After a gala dinner at Seta, Robin Wagner from Penfolds Magill Estate Restaurant in SA secured his spot as a new star on the culinary scene to watch.
He was announced as the 2022 Pacific Region S.Pellegrino Young Chef Academy Competition winner and will go on to complete in Milan in 2023.
He won over the renowned local jury of esteemed chefs – including Jacqui Challinor, Executive Chef NOMAD, Josh Niland, one of the world’s top 100 chefs and multi-award-winning chef Peter Gilmore of Quay Restaurant – with his signature vegan dish of smoked celeriac, granny smith apple and crispy taro.
According to the judges, his dish was chosen due to a “depth of flavour and texture from simple and humble ingredients: celeriac, tarot and apple, that danced across the palette in a balance of textures, flavours and temperatures. It’s an outstanding dish, the kind that you’d find in a restaurant and you’d come back to have it again and again.”
History of the competition
The S.Pellegrino Young Chef Academy Competition is held annually in an attempt to demonstrate the power of food, and its ability to create a positive atmosphere. Each year ten young chefs compete, with the winner then competing at the Grand Finals in Milan in 2023, giving them a platform to present their culinary skills to a panel of expert judges.
The awards are a great way for these chefs to further their career. The 2019 winner, Jose Lorenzo Morales, connected with judge Dan Hunter and secured a Demi Chef position at Hunter’s acclaimed restaurant Brae after his turn competing.
This year, 10 chefs were selected for their creative and aspirational dishes, cooking with flair, forte, and something important to say.
Spotlighting the chefs
Each chef has a unique style and set of experiences, but they were all in it to win it.
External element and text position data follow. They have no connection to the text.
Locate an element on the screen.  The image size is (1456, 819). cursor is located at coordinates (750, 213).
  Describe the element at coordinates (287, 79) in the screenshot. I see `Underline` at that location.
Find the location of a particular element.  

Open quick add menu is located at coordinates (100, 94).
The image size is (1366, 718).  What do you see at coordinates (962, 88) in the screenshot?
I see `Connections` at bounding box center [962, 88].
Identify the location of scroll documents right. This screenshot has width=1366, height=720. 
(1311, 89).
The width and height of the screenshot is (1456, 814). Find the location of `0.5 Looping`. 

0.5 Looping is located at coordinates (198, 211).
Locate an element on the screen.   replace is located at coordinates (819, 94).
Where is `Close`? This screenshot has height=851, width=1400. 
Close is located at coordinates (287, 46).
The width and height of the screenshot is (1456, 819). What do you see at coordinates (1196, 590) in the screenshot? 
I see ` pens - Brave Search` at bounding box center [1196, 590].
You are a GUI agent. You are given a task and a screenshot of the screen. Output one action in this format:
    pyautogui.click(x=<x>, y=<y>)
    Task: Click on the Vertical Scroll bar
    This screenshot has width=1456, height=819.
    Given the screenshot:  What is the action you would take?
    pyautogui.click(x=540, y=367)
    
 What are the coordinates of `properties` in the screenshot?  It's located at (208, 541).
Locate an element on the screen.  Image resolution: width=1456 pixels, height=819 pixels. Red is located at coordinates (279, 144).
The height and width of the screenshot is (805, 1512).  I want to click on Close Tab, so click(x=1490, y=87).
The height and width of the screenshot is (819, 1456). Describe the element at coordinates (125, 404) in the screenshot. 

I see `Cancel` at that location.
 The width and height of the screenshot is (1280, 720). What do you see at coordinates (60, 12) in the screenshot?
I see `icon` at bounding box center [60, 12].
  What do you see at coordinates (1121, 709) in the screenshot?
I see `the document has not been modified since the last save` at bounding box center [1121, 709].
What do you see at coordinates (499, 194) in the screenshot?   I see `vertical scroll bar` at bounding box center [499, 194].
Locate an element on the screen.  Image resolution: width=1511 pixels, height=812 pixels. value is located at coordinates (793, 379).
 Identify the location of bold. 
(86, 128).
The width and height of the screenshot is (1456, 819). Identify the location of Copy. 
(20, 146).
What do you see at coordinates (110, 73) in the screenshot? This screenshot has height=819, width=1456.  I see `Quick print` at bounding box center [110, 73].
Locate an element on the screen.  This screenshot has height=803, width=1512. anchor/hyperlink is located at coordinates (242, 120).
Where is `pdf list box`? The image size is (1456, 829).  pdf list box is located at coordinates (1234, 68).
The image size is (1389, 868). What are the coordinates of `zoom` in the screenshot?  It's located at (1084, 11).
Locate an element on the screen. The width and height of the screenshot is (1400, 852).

Srishti Godbole is a Le Cordon Bleu graduate who is currently working at Maximillian’s as Chef de Partie in Adelaide. Her dish, ‘Farmer’s Table’ draws from the rich Indian cuisine, but goes far beyond a traditional curry. She presented Nihari, which originates from the Arabic word ‘Nihar’ meaning “morning.” The dish is designed to be eaten at breakfast, and is an ode to the humble carrot.
“The dish translates to me as a memory that sparks joy in my heart, evokes a sense of nostalgia and keeps me afloat during tough times,” says Srishti.
Just commencing her culinary career, Leidy Maldonado is still passionate about cooking, and is determined to showcase her expertise. Her dish is called ‘Ensalada de payaso’ or ‘clown salad’. A native Colombian dish, it gets its name from the fresh, colourful, seasonal ingredients, and is bursting with flavour.
Spotlighting the judges
This year, the judges included Jacqui Challinor, Executive Chef at NOMAD, Josh Niland, the fish butcher, and award-winning chef Peter Gilmore of Quay Restaurant.
Each judge brought a unique set of skills, but they’re all equally committed to providing delicious food. They believe that food brings people together, connecting communities through taste.
The competition was held at the Sydney Fish Markets, where contestants spent the day preparing and delivering their dishes to the judges.
In addition to the S.Pellegrino Young Chef Award, three finalists also received acknowledgements – the Fine Dining Lovers Food for Thought Award (Leidy Carolina Maldonado Ramirez), S.Pellegrino Award for Social Responsibility (Alexis Belmas), and Acqua Panna Award for Connection to Gastronomy (Jackson Mehlhopt).
The chefs were judged based on technical skill, creativity, and personal belief, as well as their potential to create positive change in society through food. The awards were all about making a difference, showcasing the power to impact communities positively through cooking, and how chefs can enact this constructive change.